The state-of-the-art is important in the law of tort liability, specifically in the areas of negligence and products liability. With respect to negligence, “an engineer may defend against a claim of negligence by contending that he met the standards of his profession and the state-of-the-art”. With respect to products liability, manufacturers generally have strict liability for any injury caused by defects in their products. However, in some jurisdictions a manufacturer may raise as a legal defense the assertion that their product represents the “state-of-the-art”, and that the manufacturer therefore could not have made the product any safer in light of the knowledge available at the time. For example, “[u]nder German law, the producer can also raise the state-of-the-art defense: general tort law does not hold him liable if he could not know or discover the defect for lack of fault, and the Product Liability Statute expressly provides for this defense”. This defense is available throughout the European Community under the Product Liability Directive, art. 7(e).

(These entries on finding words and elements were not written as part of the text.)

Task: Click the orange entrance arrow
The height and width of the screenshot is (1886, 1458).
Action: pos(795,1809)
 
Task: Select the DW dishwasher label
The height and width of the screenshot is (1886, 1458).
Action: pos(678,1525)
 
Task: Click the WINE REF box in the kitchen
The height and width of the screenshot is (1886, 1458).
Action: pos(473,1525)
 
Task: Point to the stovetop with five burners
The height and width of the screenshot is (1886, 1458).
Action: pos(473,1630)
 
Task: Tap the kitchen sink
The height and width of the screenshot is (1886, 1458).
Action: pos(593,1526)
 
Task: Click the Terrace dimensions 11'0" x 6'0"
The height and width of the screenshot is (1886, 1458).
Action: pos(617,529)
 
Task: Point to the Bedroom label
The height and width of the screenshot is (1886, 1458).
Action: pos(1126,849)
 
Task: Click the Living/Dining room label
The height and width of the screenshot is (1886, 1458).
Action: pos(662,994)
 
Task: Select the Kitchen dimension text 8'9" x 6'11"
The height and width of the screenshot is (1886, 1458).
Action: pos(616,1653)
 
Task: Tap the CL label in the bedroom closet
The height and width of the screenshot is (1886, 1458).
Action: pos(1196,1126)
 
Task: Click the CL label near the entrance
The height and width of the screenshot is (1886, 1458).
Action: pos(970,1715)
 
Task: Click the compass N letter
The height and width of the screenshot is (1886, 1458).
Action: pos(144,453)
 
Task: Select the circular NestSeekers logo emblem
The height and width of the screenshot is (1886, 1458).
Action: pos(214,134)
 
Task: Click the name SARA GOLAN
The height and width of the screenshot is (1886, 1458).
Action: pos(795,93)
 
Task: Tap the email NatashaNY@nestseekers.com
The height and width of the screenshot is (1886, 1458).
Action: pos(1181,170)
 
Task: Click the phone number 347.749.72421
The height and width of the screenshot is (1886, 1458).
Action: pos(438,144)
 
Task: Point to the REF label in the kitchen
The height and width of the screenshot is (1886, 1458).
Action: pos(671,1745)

Pursuant to this article:

The state-of-the-art defense allows a defendant to be absolved of liability if he can prove that the state of technical and scientific knowledge, at the time when he put the product into circulation, was not such as to enable the existence of the defect to be discovered. The Directive allows Member States to eliminate the state-of-the-art defense, but only Luxembourg, which has little manufacturing industry, has done so.

In the United States, the state of an industry is “merely evidence of due care rather than a controlling factor”, but a number of states have State-of-the-Art statutes that “make a manufacturer’s compliance with technological feasibility an absolute defense to a products liability suit”. Because the state-of-the-art is constantly advancing, the ability of manufacturers to claim that their products are “state-of-the-art” tracks their potential liability when these products are defective.
As an industry journal explained in the 1980s : Remote control rear view mirrors, disc brakes, automatic slack adjusters for drum brakes and sealed lighting systems are just a few examples of products that have advanced the state-of-the-art. When one of these gains a degree of industry acceptance, it begins to bridge a legal gap between what is state-of-the-art from a design standpoint, and what is state-of-the-art from a usage standpoint. This could place a carrier in a vulnerable position in the not too distant future.